Aim of the task
The response should consist of the records that follow, printed exactly.

[Data excerpts]
====

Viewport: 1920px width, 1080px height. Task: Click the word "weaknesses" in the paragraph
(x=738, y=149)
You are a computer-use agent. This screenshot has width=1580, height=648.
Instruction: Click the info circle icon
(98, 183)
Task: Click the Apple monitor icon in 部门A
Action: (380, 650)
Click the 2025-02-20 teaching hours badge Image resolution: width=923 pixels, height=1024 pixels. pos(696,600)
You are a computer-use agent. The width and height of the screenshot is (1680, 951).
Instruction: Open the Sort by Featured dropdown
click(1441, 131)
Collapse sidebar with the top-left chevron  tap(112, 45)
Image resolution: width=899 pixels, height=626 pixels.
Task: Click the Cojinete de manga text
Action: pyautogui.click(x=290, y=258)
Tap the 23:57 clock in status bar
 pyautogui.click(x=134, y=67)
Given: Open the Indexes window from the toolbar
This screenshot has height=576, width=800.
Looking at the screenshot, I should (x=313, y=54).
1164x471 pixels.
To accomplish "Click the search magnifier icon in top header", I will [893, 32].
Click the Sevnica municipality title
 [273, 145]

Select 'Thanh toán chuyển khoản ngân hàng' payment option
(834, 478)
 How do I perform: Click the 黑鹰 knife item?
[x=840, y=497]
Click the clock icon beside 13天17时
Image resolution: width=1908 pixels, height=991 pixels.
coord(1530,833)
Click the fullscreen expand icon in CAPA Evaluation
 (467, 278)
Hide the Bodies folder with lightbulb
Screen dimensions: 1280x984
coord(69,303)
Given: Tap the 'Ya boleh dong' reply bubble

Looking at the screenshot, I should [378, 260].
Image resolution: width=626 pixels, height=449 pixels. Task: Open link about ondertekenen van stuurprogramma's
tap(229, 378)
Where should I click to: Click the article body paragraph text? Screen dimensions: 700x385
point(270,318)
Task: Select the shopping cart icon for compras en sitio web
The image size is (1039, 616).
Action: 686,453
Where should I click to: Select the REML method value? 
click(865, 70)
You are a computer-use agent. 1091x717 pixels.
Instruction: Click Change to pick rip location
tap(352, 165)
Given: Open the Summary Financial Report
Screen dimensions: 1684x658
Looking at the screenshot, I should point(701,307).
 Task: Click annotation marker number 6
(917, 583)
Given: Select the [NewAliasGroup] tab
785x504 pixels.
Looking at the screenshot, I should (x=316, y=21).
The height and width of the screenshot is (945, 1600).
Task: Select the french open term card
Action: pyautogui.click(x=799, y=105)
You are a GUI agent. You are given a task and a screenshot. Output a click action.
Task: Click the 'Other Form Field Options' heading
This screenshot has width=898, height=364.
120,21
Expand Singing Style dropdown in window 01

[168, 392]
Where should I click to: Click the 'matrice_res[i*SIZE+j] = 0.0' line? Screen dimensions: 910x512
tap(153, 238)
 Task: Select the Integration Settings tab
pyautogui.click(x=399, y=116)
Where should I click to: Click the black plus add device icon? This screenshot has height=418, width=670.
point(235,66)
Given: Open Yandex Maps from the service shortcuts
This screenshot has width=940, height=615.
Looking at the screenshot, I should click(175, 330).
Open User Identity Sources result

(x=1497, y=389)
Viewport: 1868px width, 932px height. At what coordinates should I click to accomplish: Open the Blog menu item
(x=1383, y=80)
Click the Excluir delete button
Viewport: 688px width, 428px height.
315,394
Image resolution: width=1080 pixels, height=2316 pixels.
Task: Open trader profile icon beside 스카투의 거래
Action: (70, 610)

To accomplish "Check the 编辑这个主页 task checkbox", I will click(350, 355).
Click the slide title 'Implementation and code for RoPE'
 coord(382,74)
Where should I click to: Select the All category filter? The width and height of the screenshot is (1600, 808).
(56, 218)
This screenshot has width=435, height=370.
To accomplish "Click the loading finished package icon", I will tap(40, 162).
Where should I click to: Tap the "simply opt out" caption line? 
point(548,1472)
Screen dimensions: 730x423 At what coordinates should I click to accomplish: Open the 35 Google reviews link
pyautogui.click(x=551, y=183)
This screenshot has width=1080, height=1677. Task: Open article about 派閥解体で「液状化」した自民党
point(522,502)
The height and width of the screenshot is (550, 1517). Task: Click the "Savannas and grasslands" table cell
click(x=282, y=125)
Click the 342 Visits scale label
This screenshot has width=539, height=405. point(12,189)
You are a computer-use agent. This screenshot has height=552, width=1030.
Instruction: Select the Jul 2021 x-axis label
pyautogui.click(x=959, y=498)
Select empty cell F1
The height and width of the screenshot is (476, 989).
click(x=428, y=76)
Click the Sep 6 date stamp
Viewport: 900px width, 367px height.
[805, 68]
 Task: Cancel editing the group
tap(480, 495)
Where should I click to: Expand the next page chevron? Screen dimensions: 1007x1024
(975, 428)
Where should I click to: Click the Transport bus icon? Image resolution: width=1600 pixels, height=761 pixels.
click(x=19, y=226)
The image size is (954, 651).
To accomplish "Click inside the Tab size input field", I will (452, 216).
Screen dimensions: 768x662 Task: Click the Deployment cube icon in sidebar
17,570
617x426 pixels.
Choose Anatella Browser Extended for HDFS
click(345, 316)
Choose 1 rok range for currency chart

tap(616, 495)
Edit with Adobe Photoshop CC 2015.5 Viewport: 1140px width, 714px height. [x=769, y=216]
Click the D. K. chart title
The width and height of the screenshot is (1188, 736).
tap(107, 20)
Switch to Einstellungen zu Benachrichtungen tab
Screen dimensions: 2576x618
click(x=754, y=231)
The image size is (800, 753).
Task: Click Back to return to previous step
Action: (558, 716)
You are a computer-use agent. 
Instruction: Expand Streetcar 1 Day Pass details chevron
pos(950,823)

====

Response for this exercise
Viewport: 1920px width, 1080px height. Task: Click the word "weaknesses" in the paragraph
(x=738, y=149)
You are a computer-use agent. This screenshot has width=1580, height=648.
Instruction: Click the info circle icon
(98, 183)
Task: Click the Apple monitor icon in 部门A
Action: (380, 650)
Click the 2025-02-20 teaching hours badge Image resolution: width=923 pixels, height=1024 pixels. pos(696,600)
You are a computer-use agent. The width and height of the screenshot is (1680, 951).
Instruction: Open the Sort by Featured dropdown
click(1441, 131)
Collapse sidebar with the top-left chevron  tap(112, 45)
Image resolution: width=899 pixels, height=626 pixels.
Task: Click the Cojinete de manga text
Action: pyautogui.click(x=290, y=258)
Tap the 23:57 clock in status bar
 pyautogui.click(x=134, y=67)
Given: Open the Indexes window from the toolbar
This screenshot has height=576, width=800.
Looking at the screenshot, I should (x=313, y=54).
1164x471 pixels.
To accomplish "Click the search magnifier icon in top header", I will [893, 32].
Click the Sevnica municipality title
 [273, 145]

Select 'Thanh toán chuyển khoản ngân hàng' payment option
(834, 478)
 How do I perform: Click the 黑鹰 knife item?
[x=840, y=497]
Click the clock icon beside 13天17时
Image resolution: width=1908 pixels, height=991 pixels.
coord(1530,833)
Click the fullscreen expand icon in CAPA Evaluation
 (467, 278)
Hide the Bodies folder with lightbulb
Screen dimensions: 1280x984
coord(69,303)
Given: Tap the 'Ya boleh dong' reply bubble

Looking at the screenshot, I should [378, 260].
Image resolution: width=626 pixels, height=449 pixels. Task: Open link about ondertekenen van stuurprogramma's
tap(229, 378)
Where should I click to: Click the article body paragraph text? Screen dimensions: 700x385
point(270,318)
Task: Select the shopping cart icon for compras en sitio web
The image size is (1039, 616).
Action: 686,453
Where should I click to: Select the REML method value? 
click(865, 70)
You are a computer-use agent. 1091x717 pixels.
Instruction: Click Change to pick rip location
tap(352, 165)
Given: Open the Summary Financial Report
Screen dimensions: 1684x658
Looking at the screenshot, I should point(701,307).
 Task: Click annotation marker number 6
(917, 583)
Given: Select the [NewAliasGroup] tab
785x504 pixels.
Looking at the screenshot, I should (x=316, y=21).
The height and width of the screenshot is (945, 1600).
Task: Select the french open term card
Action: pyautogui.click(x=799, y=105)
You are a GUI agent. You are given a task and a screenshot. Output a click action.
Task: Click the 'Other Form Field Options' heading
This screenshot has width=898, height=364.
120,21
Expand Singing Style dropdown in window 01

[168, 392]
Where should I click to: Click the 'matrice_res[i*SIZE+j] = 0.0' line? Screen dimensions: 910x512
tap(153, 238)
 Task: Select the Integration Settings tab
pyautogui.click(x=399, y=116)
Where should I click to: Click the black plus add device icon? This screenshot has height=418, width=670.
point(235,66)
Given: Open Yandex Maps from the service shortcuts
This screenshot has width=940, height=615.
Looking at the screenshot, I should click(175, 330).
Open User Identity Sources result

(x=1497, y=389)
Viewport: 1868px width, 932px height. At what coordinates should I click to accomplish: Open the Blog menu item
(x=1383, y=80)
Click the Excluir delete button
Viewport: 688px width, 428px height.
315,394
Image resolution: width=1080 pixels, height=2316 pixels.
Task: Open trader profile icon beside 스카투의 거래
Action: (70, 610)

To accomplish "Check the 编辑这个主页 task checkbox", I will click(350, 355).
Click the slide title 'Implementation and code for RoPE'
 coord(382,74)
Where should I click to: Select the All category filter? The width and height of the screenshot is (1600, 808).
(56, 218)
This screenshot has width=435, height=370.
To accomplish "Click the loading finished package icon", I will tap(40, 162).
Where should I click to: Tap the "simply opt out" caption line? 
point(548,1472)
Screen dimensions: 730x423 At what coordinates should I click to accomplish: Open the 35 Google reviews link
pyautogui.click(x=551, y=183)
This screenshot has width=1080, height=1677. Task: Open article about 派閥解体で「液状化」した自民党
point(522,502)
The height and width of the screenshot is (550, 1517). Task: Click the "Savannas and grasslands" table cell
click(x=282, y=125)
Click the 342 Visits scale label
This screenshot has width=539, height=405. point(12,189)
You are a computer-use agent. This screenshot has height=552, width=1030.
Instruction: Select the Jul 2021 x-axis label
pyautogui.click(x=959, y=498)
Select empty cell F1
The height and width of the screenshot is (476, 989).
click(x=428, y=76)
Click the Sep 6 date stamp
Viewport: 900px width, 367px height.
[805, 68]
 Task: Cancel editing the group
tap(480, 495)
Where should I click to: Expand the next page chevron? Screen dimensions: 1007x1024
(975, 428)
Where should I click to: Click the Transport bus icon? Image resolution: width=1600 pixels, height=761 pixels.
click(x=19, y=226)
The image size is (954, 651).
To accomplish "Click inside the Tab size input field", I will (452, 216).
Screen dimensions: 768x662 Task: Click the Deployment cube icon in sidebar
17,570
617x426 pixels.
Choose Anatella Browser Extended for HDFS
click(345, 316)
Choose 1 rok range for currency chart

tap(616, 495)
Edit with Adobe Photoshop CC 2015.5 Viewport: 1140px width, 714px height. [x=769, y=216]
Click the D. K. chart title
The width and height of the screenshot is (1188, 736).
tap(107, 20)
Switch to Einstellungen zu Benachrichtungen tab
Screen dimensions: 2576x618
click(x=754, y=231)
The image size is (800, 753).
Task: Click Back to return to previous step
Action: (558, 716)
You are a computer-use agent. 
Instruction: Expand Streetcar 1 Day Pass details chevron
pos(950,823)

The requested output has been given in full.